Former Kyrgyz Prime Minister Sapar Isakov (file photo)
Former Kyrgyz Prime Minister Sapar Isakov (file photo)

BISHKEK -- Former Kyrgyz Prime Minister Sapar Isakov has been summoned for a second round of questioning over a power-plant accident that left many residents of Bishkek without heat for days last winter.

Entering the State Committee for National Security (UKMK) building on May 14, Isakov urged the authorities to keep politics out of the case and said that a biased investigation "will not lead us to anything good."

It was the second time Isakov has been questioned over the accident at the Bishkek Thermal Power Station -- which left thousands of households without heat in bitterly cold weather -- since his cabinet was dismissed on April 19 after a no-confidence vote.

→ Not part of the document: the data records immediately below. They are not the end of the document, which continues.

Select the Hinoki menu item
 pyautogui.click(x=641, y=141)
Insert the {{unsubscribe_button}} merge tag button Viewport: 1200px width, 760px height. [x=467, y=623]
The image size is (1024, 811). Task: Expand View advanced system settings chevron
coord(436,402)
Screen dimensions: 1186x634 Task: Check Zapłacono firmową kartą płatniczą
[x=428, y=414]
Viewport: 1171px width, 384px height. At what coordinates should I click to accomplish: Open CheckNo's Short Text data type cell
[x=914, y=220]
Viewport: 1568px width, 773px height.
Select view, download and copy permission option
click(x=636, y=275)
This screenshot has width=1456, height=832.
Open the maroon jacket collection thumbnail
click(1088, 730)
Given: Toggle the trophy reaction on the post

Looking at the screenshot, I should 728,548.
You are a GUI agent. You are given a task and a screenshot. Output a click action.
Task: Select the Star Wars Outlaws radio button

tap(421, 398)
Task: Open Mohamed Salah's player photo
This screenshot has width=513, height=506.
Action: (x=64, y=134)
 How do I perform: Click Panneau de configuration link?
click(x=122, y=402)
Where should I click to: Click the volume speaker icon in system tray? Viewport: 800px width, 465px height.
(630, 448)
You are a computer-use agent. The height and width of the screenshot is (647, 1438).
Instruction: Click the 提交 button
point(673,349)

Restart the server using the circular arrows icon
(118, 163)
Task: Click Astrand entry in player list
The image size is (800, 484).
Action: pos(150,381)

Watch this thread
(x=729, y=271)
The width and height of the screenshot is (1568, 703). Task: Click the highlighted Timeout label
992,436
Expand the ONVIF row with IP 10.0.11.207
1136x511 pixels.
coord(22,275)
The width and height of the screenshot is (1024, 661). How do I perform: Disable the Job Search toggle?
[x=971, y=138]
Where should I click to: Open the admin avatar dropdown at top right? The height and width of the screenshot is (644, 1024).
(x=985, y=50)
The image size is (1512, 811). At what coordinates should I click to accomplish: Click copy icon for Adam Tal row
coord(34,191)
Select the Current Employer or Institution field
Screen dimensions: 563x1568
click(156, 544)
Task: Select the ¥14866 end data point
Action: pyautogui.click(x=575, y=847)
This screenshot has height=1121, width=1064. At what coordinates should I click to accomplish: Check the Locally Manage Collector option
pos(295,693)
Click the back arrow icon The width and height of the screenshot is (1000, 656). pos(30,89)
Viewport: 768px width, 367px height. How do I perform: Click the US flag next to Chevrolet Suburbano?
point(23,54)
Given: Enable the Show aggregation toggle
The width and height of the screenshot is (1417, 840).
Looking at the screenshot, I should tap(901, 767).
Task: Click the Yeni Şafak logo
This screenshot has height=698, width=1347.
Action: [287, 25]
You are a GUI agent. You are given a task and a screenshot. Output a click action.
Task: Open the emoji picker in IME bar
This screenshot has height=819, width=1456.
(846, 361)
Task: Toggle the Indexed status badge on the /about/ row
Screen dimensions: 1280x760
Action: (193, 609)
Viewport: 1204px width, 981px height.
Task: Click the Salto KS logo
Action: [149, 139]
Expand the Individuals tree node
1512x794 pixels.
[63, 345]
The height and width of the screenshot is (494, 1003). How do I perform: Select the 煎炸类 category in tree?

The pressure on Isakov is among several pieces of evidence of a rift between President Sooronbai Jeenbekov and his predecessor Almazbek Atambaev, who backed Jeenbekov in the October presidential election but has criticized him in recent weeks.

Speaking to journalists on his way into the UKMK building, Isakov suggested that he believes the state may mount a corruption case against former officials over the heating outages, but said that would be ill-advised.

"Almazbek Atambaev and his team worked in a clean way, with no corruption whatsoever," he said, adding that "Jeenbekov was also in his team and he knows that Atambaev had nothing to do with corruption as he fought against corruption himself."

Isakov was initially summoned for questioning on April 26, a week after he and his government were dismissed. Isakov's successor, Mukhammedkalyi Abylgaziev, and his government were sworn in on April 25.

Earlier in April, Jeenbekov fired several Atambaev allies including Prosecutor-General Indira Joldubaeva and UKMK head Abdil Segizbaev, who had been criticized for a crackdown on opposition politicians and independent journalists.

Atambaev, who was limited to a single presidential term by the Central Asian country's constitution, initially kept a low profile after leaving office in November.

But following his election as head of the ruling Social Democratic Party of Kyrgyzstan (SDPK) on March 31, he has publicly criticized Jeenbekov on several occasions.